For some reason (we are not told why), Thomas was absent and missed out on this first Sunday evening encounter with the risen Jesus. Although he has gotten a bad rap as “doubting Thomas,” he asks for nothing more than the others have already received: to see Jesus, wounds and all. The wonder of this story is that Jesus shows up again one week later to provide exactly what Thomas needs. And Thomas responds with the highest Christological confession of anyone in the Gospel. His is not simply a doctrinal confession, but a statement of trust and relationship: “My Lord and my God!” (20:28).
Jesus’ response to Thomas (20:29) is not a rebuke, but rather a blessing for all those who will come to believe without having had the benefit of a flesh-and-blood encounter with Jesus. Indeed, the author goes on to declare that this is the very purpose of this book, addressing all of us who have not seen but have heard this testimony: “But these are written so that you may believe that Jesus is the Messiah, the Son of God, and that through believing you may have life in his name” (20:30-31).

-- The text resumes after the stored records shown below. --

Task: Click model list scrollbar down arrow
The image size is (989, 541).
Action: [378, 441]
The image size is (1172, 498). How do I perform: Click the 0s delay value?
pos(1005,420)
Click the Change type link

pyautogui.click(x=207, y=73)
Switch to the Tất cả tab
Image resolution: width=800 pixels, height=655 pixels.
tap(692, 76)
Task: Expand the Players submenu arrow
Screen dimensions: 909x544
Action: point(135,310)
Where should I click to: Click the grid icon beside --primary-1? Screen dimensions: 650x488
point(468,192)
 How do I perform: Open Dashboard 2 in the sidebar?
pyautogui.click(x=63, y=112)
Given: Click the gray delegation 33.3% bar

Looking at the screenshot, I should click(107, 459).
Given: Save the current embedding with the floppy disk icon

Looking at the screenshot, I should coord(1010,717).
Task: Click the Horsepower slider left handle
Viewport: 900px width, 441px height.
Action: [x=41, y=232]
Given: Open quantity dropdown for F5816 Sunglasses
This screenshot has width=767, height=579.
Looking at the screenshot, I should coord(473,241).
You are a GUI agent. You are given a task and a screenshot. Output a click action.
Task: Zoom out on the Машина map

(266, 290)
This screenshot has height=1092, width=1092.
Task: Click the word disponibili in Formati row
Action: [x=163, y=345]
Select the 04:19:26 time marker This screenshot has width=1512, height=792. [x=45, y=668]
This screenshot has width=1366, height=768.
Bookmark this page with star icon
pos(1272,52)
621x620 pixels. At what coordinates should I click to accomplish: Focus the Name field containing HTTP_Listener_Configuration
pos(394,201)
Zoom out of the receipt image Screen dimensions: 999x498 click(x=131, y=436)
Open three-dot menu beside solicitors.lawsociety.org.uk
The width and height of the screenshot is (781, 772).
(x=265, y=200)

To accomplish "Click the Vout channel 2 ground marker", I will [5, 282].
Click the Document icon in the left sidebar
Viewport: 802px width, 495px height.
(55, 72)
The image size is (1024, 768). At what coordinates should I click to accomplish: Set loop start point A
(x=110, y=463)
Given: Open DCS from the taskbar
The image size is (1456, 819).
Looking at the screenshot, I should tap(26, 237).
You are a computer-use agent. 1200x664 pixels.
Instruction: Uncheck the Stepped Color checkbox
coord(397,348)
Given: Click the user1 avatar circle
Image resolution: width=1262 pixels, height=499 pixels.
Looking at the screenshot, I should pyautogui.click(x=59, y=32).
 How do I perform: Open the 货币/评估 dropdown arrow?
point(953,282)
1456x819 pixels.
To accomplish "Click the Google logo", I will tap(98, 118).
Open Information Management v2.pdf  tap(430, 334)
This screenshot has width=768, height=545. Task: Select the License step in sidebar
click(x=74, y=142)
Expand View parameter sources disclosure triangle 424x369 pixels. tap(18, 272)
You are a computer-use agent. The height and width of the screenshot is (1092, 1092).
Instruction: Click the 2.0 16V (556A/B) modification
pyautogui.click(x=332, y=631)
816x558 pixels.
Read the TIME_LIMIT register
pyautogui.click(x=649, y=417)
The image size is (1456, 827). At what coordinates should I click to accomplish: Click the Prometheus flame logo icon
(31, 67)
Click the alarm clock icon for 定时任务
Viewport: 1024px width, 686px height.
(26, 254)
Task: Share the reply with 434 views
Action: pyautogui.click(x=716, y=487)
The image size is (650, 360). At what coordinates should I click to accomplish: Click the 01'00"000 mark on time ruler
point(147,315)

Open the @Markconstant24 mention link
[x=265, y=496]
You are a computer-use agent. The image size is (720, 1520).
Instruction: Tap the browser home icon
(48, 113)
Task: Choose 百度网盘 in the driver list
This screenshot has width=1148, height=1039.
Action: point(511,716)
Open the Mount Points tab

The Easter season of alleluias can sometimes seem to leave little room for our doubts, our fears, and our pain. We tend to forget that for the first disciples, there was fear, doubt, pain, and confusion before there was understanding and joy at what had taken place on that day. One week after Jesus appeared to his disciples, they were gathered once again behind locked doors, suggesting that Thomas was not the only one still needing reassurance that Jesus had in fact conquered death.
There are many directions a sermon on this text could take. One would be to explore our commonality with the disciples in their fear and doubt. Are we so different today, even after we’ve heard — just one week ago — that Jesus is risen from the grave? How do the anxiety and fear in our lives betray our own disbelief? A preacher could name some of the fears and anxieties that keep us locked in–as individuals and as congregations–and keep us from fulfilling the mission for which Jesus has called and sent us.
The natural thing to do when we are feeling anxious or threatened is to hunker down and lock the doors, to become focused on our own security rather than the risky mission to which we are called. The promise of this text is that Jesus cannot be stopped by our locked doors. Jesus comes to us as he came to the first disciples, right in the midst of our fear, pain, doubt, and confusion. He comes speaking peace, breathing into our anxious lives the breath of the Holy Spirit.
What is more, he keeps showing up. As he came back a week later for Thomas, Jesus keeps coming back week after week among his gathered disciples — in the word, the water, the bread, and the wine — not wanting any to miss out on the life and peace he gives. And he keeps sending us out of our safe, locked rooms, into a world that, like us, so desperately needs his gifts of life and peace.